— start DOCUMENT PASSAGE —

$$ z_h^t = W_{xh}x^t + W_{hh}h^{t-1} + b_h $$


The above is the pre-activation which is computed through linear combinations 

$$  h^{(t)}= Tanh(z_h^{(t)}) $$

In [1]:
import torch
import torch.nn as nn
import numpy as np

In [None]:
torch.manual_seed(42)

rnn_layer = nn.RNN(input_size=5,hidden_size=2,num_layers=1,batch_first=True)
w_xh = rnn_layer.weight_ih_l0
w_hh = rnn_layer.weight_hh_l0
b_xh = rnn_layer.bias_ih_l0
b_hh = rnn_layer.bias_hh_l0



In [None]:
print('W_xh shape:', w_xh.shape) # Weight matrix for Input->Hidden state
print('W_hh shape:', w_hh.shape) # Weight matrix for Hidden reccurence 
print('b_xh shape:', b_xh.shape) # bias vector for Input->Hidden state
print('b_hh shape:', b_hh.shape) # bias vector for Hidden reccurence 

W_xh shape: torch.Size([2, 5])
W_hh shape: torch.Size([2, 2])
b_xh shape: torch.Size([2])
b_hh shape: torch.Size([2])


In [24]:
# Lets make our Dataset i.e. input sequence 

x_seq = torch.tensor([[1.0]*5, [2.0]*5, [3.0]*5]).float()

x_seq_reshaped = torch.unsqueeze(x_seq,0)
x_seq_reshaped.shape


torch.Size([1, 3, 5])

In [27]:
# We now have a small dataset with this format (batch, seq, feature) 

# Output of simple RNN will be 

output,hn = rnn_layer(x_seq_reshaped)
output,hn

# We receieved output sequence o0,o1,o2

(tensor([[[0.9817, 0.3122],
          [0.9997, 0.8287],
          [1.0000, 0.9156]]], grad_fn=<TransposeBackward1>),
 tensor([[[1.0000, 0.9156]]], grad_fn=<StackBackward0>))

— end DOCUMENT PASSAGE —
— start GIVEN RECORDS —

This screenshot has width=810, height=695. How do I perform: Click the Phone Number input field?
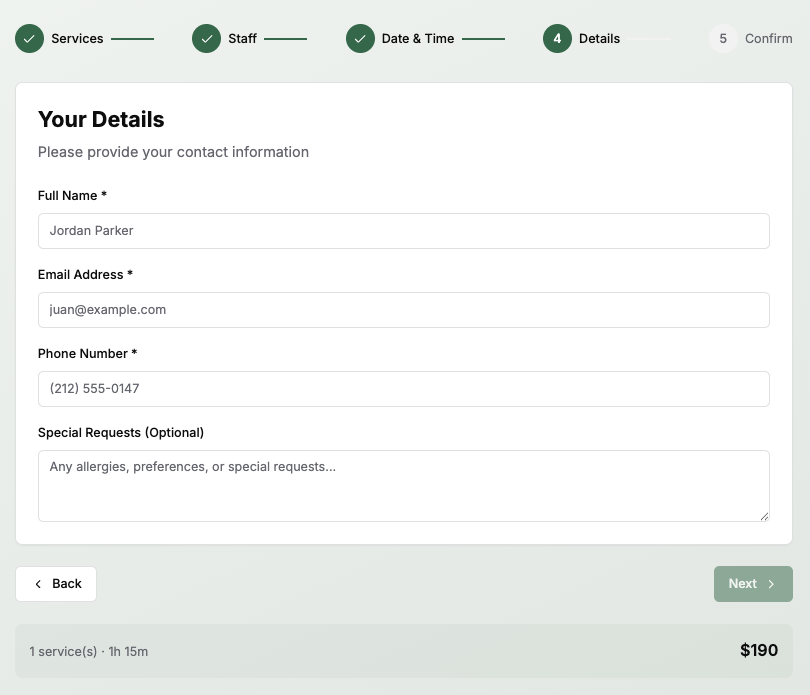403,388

— end GIVEN RECORDS —
— start GIVEN RECORDS —

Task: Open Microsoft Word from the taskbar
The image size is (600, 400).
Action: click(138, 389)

— end GIVEN RECORDS —

Write the next part of the PyTorch RNN notebook, starting right after its last printed output.

» REPLY TO THE TASK:
In [52]:
output[0][0] , output.shape

(tensor([0.9817, 0.3122], grad_fn=<SelectBackward0>), torch.Size([1, 3, 2]))

In [67]:
# Manually foward passing and cross checking it with pytorch output

manual_output = []
h = torch.zeros(2)
for t in range(x_seq_reshaped.shape[1]):
    x_t = x_seq_reshaped[0,t]
    print(f"Time Step {t}")
    print(f"Input: {x_t}")

    h_t = torch.tanh((torch.matmul(w_xh,x_t) + b_xh) + (torch.matmul(w_hh,h) + b_hh))
    print(f"Manual Output at time step {t}: {h_t}")
    
    manual_output.append(h_t)
    h = h_t


manual_output = torch.stack(manual_output, dim=0).unsqueeze(0)

print(f"\n\n\n FINAL OUTPUT: {manual_output}")

    
    




Time Step 0
Input: tensor([1., 1., 1., 1., 1.])
Manual Output at time step 0: tensor([0.9817, 0.3122], grad_fn=<TanhBackward0>)
Time Step 1
Input: tensor([2., 2., 2., 2., 2.])
Manual Output at time step 1: tensor([0.9997, 0.8287], grad_fn=<TanhBackward0>)
Time Step 2
Input: tensor([3., 3., 3., 3., 3.])
Manual Output at time step 2: tensor([1.0000, 0.9156], grad_fn=<TanhBackward0>)



 FINAL OUTPUT: tensor([[[0.9817, 0.3122],
         [0.9997, 0.8287],
         [1.0000, 0.9156]]], grad_fn=<UnsqueezeBackward0>)


In [69]:
# should be equal (within numeric tolerance)
print("allclose:", torch.allclose(manual_output, output))
assert torch.allclose(manual_output, output), "Manual forward does not match rnn_layer output"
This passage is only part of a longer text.